::: Data for the task :::

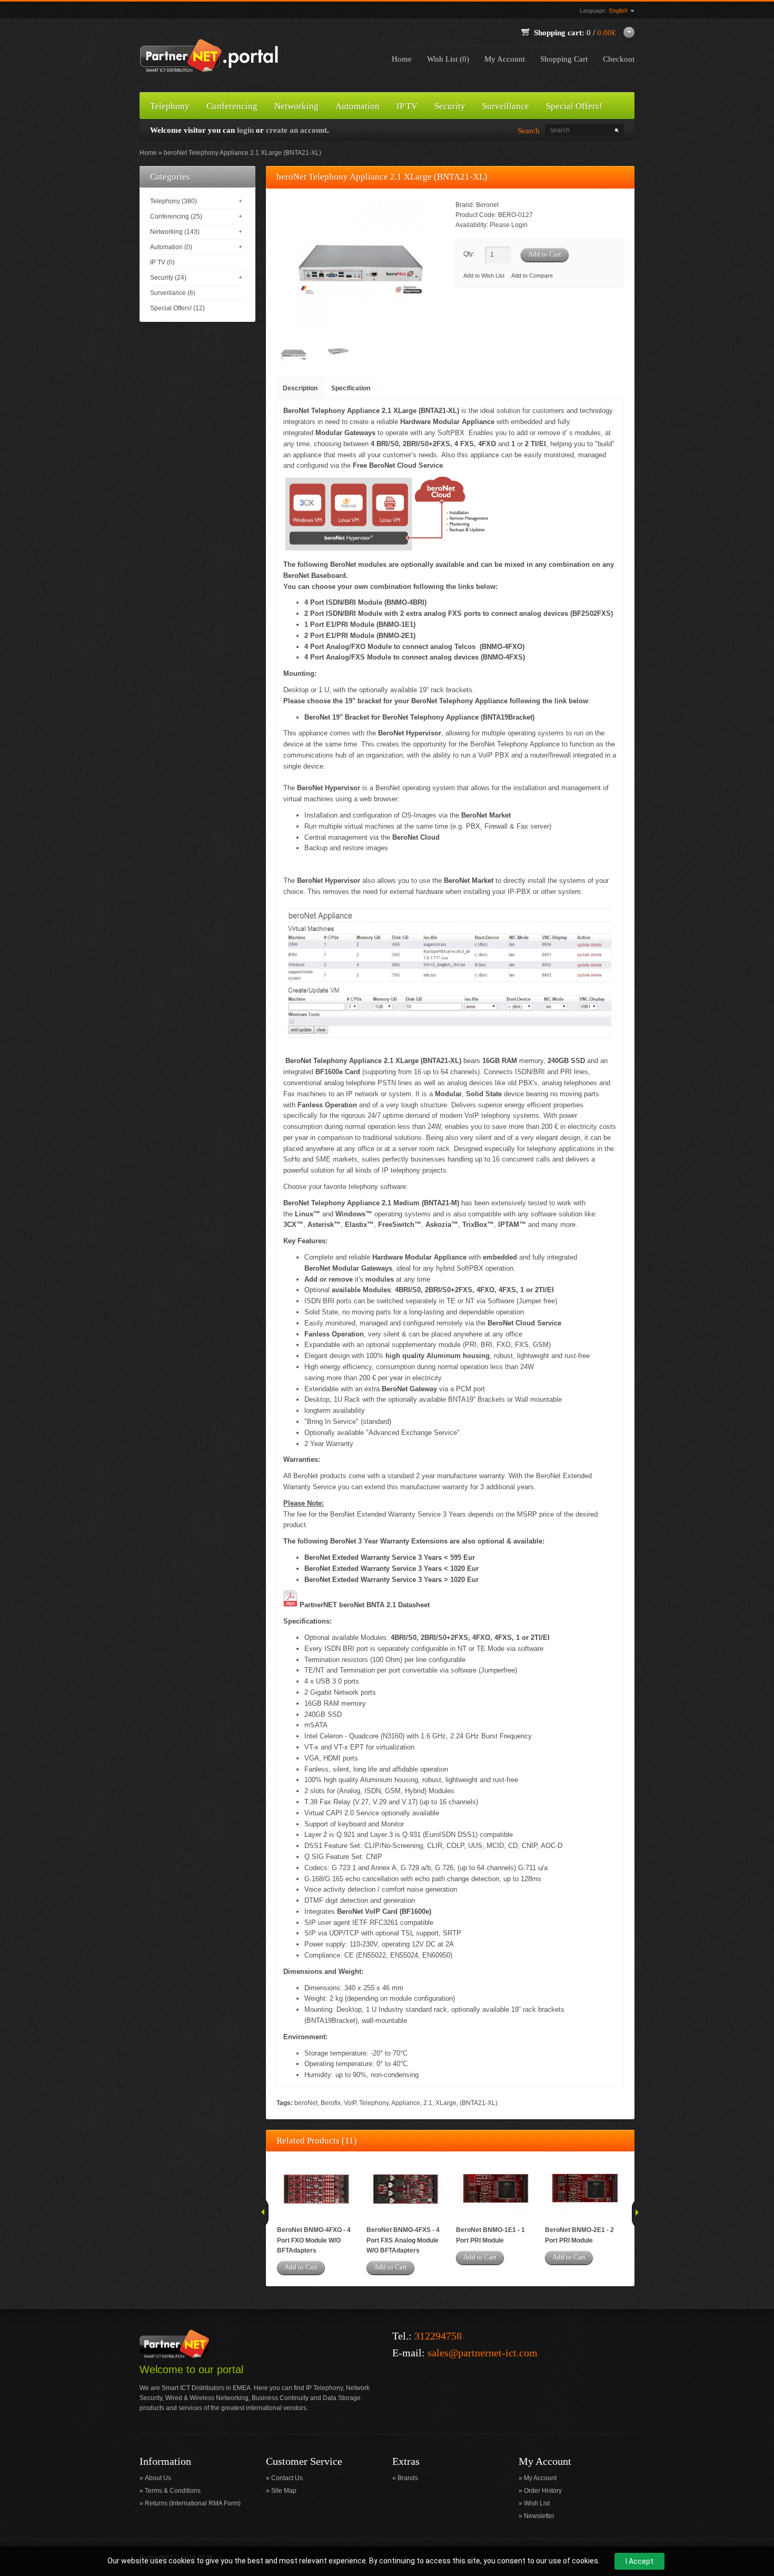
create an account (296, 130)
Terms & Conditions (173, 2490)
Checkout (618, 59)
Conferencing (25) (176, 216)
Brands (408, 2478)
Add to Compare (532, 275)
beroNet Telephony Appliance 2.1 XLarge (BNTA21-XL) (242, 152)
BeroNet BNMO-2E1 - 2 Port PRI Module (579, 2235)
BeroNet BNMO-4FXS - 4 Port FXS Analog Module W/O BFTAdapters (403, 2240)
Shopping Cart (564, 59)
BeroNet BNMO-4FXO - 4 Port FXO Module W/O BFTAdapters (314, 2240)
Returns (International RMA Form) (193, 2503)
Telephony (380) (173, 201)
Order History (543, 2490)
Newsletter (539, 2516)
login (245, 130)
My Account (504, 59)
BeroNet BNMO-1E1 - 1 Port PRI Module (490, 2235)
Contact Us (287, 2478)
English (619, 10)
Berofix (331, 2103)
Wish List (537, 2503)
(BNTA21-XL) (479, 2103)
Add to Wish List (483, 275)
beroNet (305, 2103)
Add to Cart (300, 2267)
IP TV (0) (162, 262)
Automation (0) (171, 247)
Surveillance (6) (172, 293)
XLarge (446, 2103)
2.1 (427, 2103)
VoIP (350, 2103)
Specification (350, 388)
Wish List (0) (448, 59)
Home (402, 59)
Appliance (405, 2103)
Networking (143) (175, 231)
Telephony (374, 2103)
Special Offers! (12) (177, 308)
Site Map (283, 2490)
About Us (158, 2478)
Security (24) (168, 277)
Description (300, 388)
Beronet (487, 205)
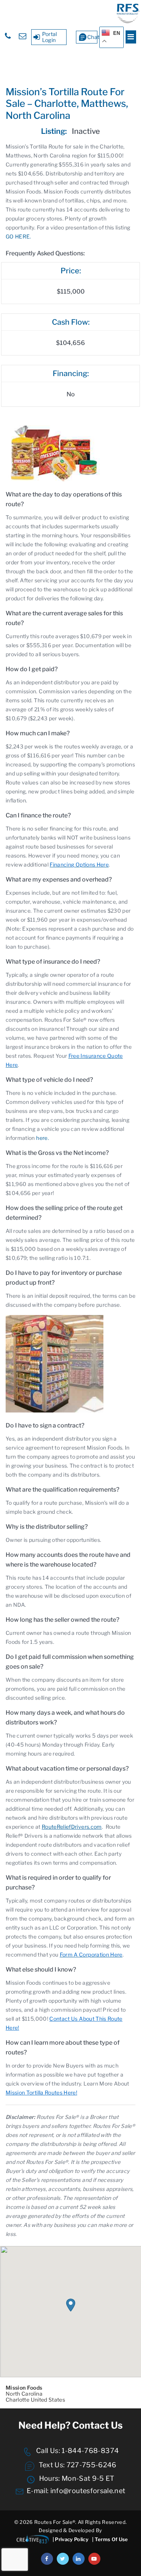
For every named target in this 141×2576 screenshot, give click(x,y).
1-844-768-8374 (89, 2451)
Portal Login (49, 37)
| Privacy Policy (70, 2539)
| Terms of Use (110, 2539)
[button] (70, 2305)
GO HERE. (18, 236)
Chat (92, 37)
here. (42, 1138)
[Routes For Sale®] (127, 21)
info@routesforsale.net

:::

• **What is being asked**
Return word for word the lines of the listing above, starting at the line with "Description (300, 388)" and ending at the line with "here. (42, 1138)", both included. Pictures do not belong in the copy.

• **Response area**
Description (300, 388)
Beronet (487, 205)
For every named target in this 141×2576 screenshot, give click(x,y).
1-844-768-8374 (89, 2451)
Portal Login (49, 37)
| Privacy Policy (70, 2539)
| Terms of Use (110, 2539)
[button] (70, 2305)
GO HERE. (18, 236)
Chat (92, 37)
here. (42, 1138)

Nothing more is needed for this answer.